Check every line below for the string "screenshot", and copy the lines that contain it.

___ Material provided ___

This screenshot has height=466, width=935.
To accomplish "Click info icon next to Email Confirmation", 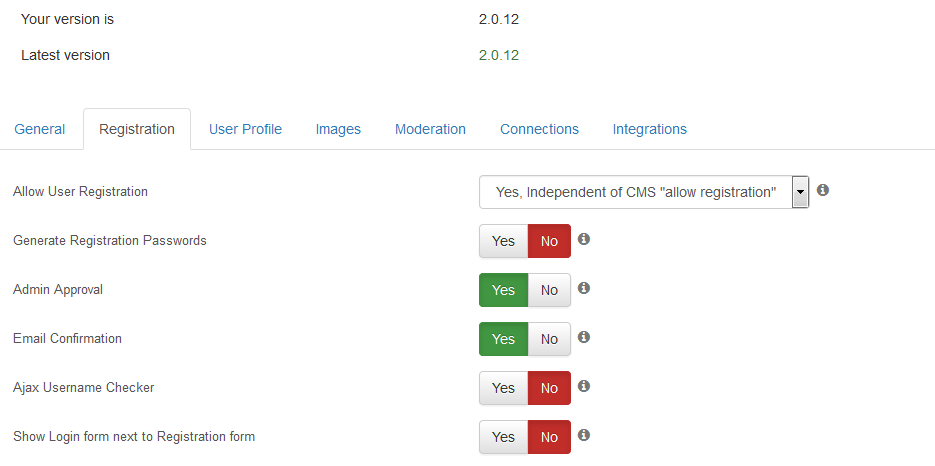I will tap(584, 337).
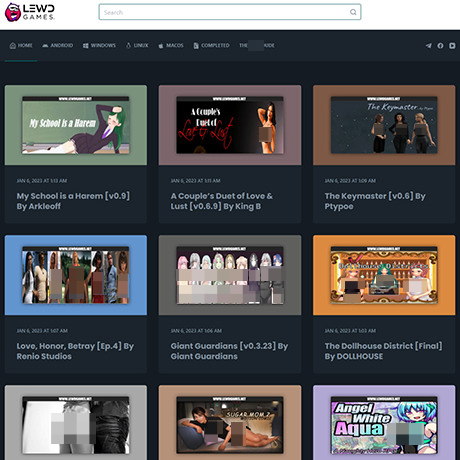
Task: Open A Couple's Duet of Love & Lust link
Action: click(222, 201)
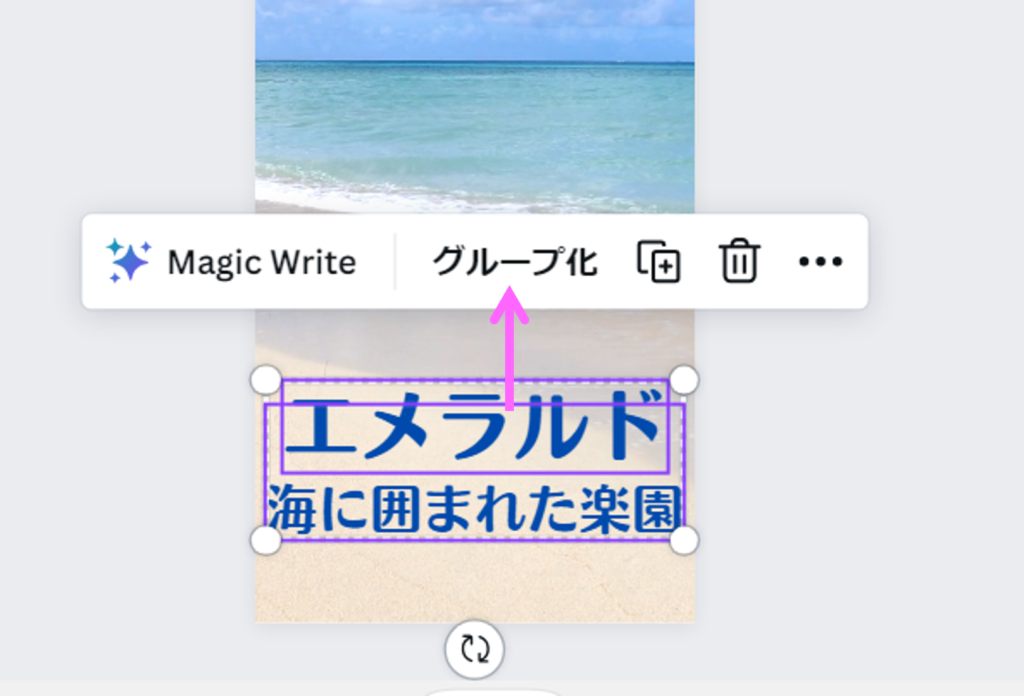
Task: Open the three-dot more options menu
Action: (x=820, y=263)
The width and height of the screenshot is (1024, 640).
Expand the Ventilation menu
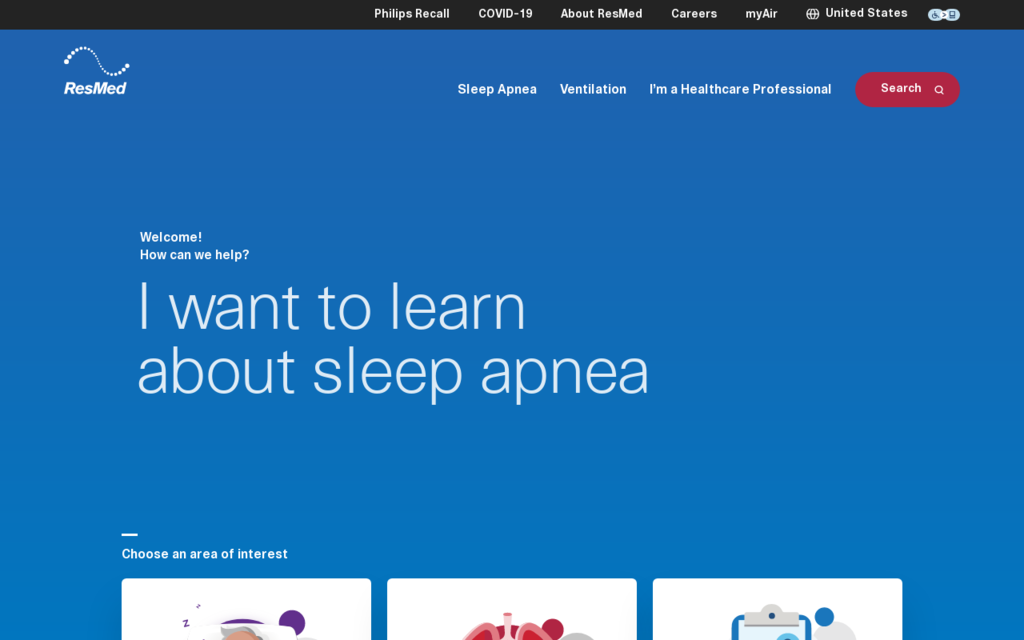point(593,90)
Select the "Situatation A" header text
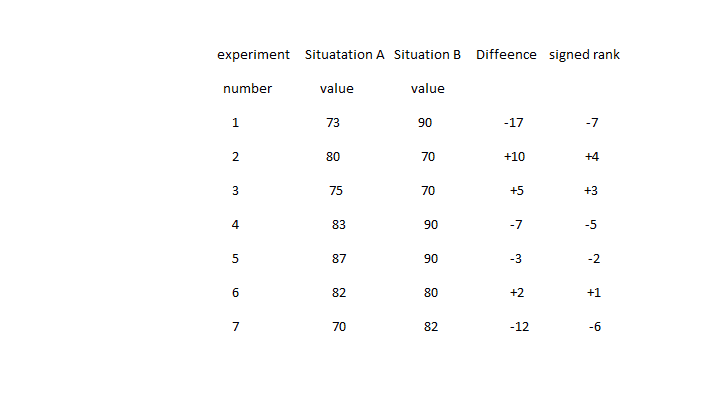Viewport: 718px width, 400px height. click(x=344, y=54)
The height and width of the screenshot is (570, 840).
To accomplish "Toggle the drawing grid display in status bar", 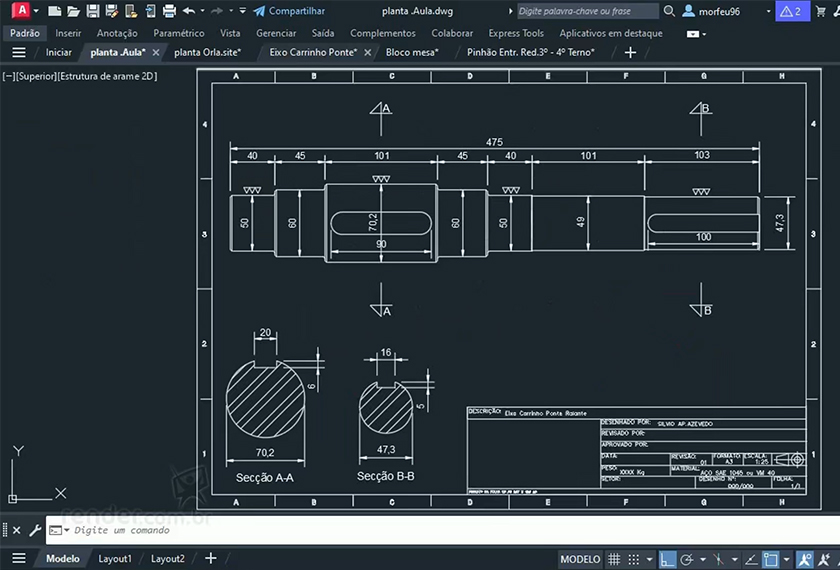I will 615,559.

___

Answer space –
This screenshot has height=466, width=935.
The width and height of the screenshot is (1024, 640).
The height and width of the screenshot is (570, 840).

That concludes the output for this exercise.